Report how many lines in the listing below include the word "agent". Write nothing besides the number.
*-*-*
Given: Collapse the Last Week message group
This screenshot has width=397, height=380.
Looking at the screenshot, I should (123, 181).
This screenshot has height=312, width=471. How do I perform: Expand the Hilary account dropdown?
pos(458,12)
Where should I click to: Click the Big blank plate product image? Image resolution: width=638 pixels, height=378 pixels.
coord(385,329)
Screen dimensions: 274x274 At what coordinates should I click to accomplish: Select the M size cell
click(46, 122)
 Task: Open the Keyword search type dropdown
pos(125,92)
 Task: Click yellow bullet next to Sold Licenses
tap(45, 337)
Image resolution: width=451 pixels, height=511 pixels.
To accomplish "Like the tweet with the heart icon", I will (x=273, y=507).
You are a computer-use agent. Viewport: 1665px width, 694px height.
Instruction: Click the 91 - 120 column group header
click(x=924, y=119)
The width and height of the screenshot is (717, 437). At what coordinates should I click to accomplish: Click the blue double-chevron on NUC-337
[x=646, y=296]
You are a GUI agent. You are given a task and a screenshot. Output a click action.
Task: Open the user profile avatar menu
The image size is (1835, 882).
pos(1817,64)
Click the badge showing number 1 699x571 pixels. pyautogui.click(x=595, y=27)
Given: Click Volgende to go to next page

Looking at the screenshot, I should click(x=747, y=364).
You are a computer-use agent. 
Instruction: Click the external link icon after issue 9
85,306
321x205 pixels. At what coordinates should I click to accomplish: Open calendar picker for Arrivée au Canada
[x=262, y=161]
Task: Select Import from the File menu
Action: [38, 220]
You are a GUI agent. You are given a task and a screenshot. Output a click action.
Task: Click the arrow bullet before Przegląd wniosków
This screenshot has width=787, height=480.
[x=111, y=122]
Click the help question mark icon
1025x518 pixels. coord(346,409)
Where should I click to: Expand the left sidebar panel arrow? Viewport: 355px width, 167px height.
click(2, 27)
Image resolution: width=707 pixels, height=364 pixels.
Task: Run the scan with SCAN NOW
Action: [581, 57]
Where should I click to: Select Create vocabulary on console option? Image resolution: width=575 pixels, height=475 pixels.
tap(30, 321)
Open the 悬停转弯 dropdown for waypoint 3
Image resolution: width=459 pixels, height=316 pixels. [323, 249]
*-*-*
» **Exercise response**:
4